# Attention

- Algorithm 3

![img](../assets/algorithm_3.png)

In Algorithm 3, attention gets two inputs $e$ and $e_{t}$.  
- $e$ : vector representations of the current token. 
- $e_{t}$ : vector representations of context tokens $t \in [T]$.  
    * context tokens are the tokens that has contextual information (eg. preceding text or the surrounding text) for predicting the current token.

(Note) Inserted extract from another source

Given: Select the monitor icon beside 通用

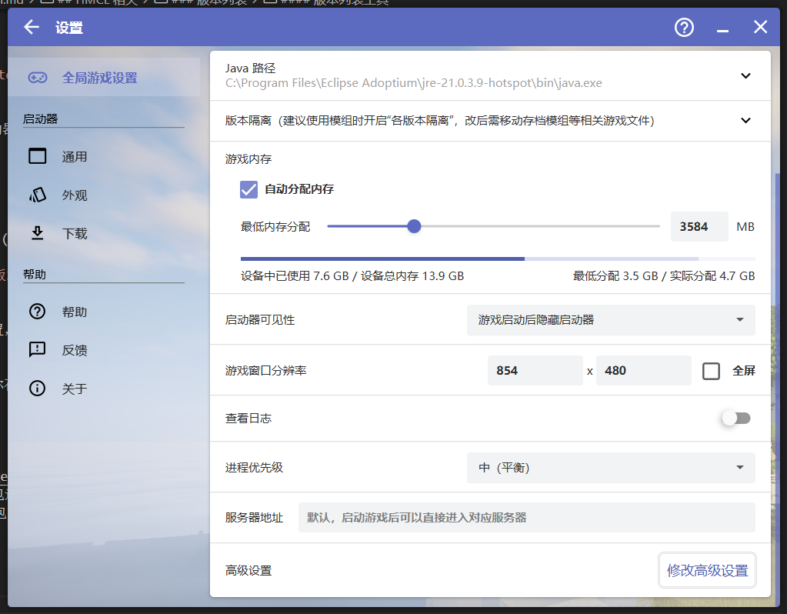Looking at the screenshot, I should (x=37, y=156).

And its output is $\tilde{t}$, vector representation of the token and context combined with those parameters:
- $W_{q}, W_{k} \in \mathbb{R}^{d_{attn} \times d_{in}}$
- $b_{q}, b_{k} \in \mathbb{R}^{d_{attn}}$, the query and key linear projections
- $W_{v} \in \mathbb{R}^{d_{out} \times d_{in}},b_{v} \in \mathbb{R}^{d_{out}}$, the value linear projection

Attention works as follows:
1. The token currently being predicted is mapped to a *query* vector $\bf{q} \in \mathbb{R}^{d_{attn}}$.
$$
\bf{q} \leftarrow W_{q}e + b_{q}
$$

2. The tokens in the context are mapped to *key* vectors $\bf{k}_{t} \in \mathbb{R}^{d_{attn}}$.
$$
\forall{t}: \bf{k}_t \leftarrow W_{k}e_{t} + b_{q}
$$

3. The tokens in the context are mapped to *value* vectors $\bf{v}_{t} \in \mathbb{R}^{d_{attn}}$.
$$
\forall{t}: \bf{v}_t \leftarrow W_{v}e_{t} + b_{q}
$$

4. The inner products $\bf{q}^{T}\bf{k}_{t}$ are interpreted as the degree to which token $t \in V$ is important for predicting the current token $q$.
$$
\forall{t}: \alpha_t = \frac{\exp({\bf{q}^{T}\bf{k}_{t}/\sqrt{d_{attn}}})}{\sum_{u}{\exp({\bf{q}^{T}\bf{k}_{u}/\sqrt{d_{attn}}})}}
$$

5. Derive a distribution over the context tokens, which is then used to combine the value vectors.
$$
\text{return } \tilde{\bf{v}}=\sum_{t=1}^{T}{\alpha_{t}v_{t}}
$$

## Weight matrix and bias vectors

To implement Algorithm 3, we need weight matrix and bias vector as follows:

1. Query
    - $W_{q} \in \mathbb{R}^{d_{attn} \times d_{in}}$
    - $b_{q} \in \mathbb{R}^{d_{attn}}$
2. Key
    - $W_{k} \in \mathbb{R}^{d_{attn} \times d_{in}}$
    - $b_{k} \in \mathbb{R}^{d_{attn}}$
3. Value
    - $W_{v} \in \mathbb{R}^{d_{out} \times d_{in}}$
    - $b_{v} \in \mathbb{R}^{d_{out}}$

We can generalize those matrix as below:

- $W \in \mathbb{R}^{d_{out_dim} \times d_{in_dim}}$
- $b \in \mathbb{R}^{d_{out_dim}}$

So, to generate thoes weight and vectors we need two argument `in_dim` and `out_dim`.  

In [None]:
def generate_weight_bias(in_dim, out_dim):
    ...
    return weights, bias

In [None]:
d_attn = 10
d_in = 10
d_out = 10

query_weights, query_bias = generate_weight_bias(d_attn, d_in)
key_weights, key_bias = generate_weight_bias(d_attn, d_in)
value_weights, value_bias = generate_weight_bias(d_in, d_out)

## Implement
### Input Samples
Now, we will implemet attention main logics step by step.  
Assume that we have vectors like below:

In [None]:
import numpy as np


current_vector = np.array([1, 1, 1, 1, 1, 1, 1, 1, 1, 1])
context_vectors = np.array(
    [
        [2, 2, 2, 2, 2, 2, 2, 2, 2, 2],
        [3, 3, 3, 3, 3, 3, 3, 3, 3, 3],
        [4, 4, 4, 4, 4, 4, 4, 4, 4, 4],
    ]
)


### 1. Query Mapping
Define a function that implements below:

1. The token currently being predicted is mapped to a *query* vector $\bf{q} \in \mathbb{R}^{d_{attn}}$.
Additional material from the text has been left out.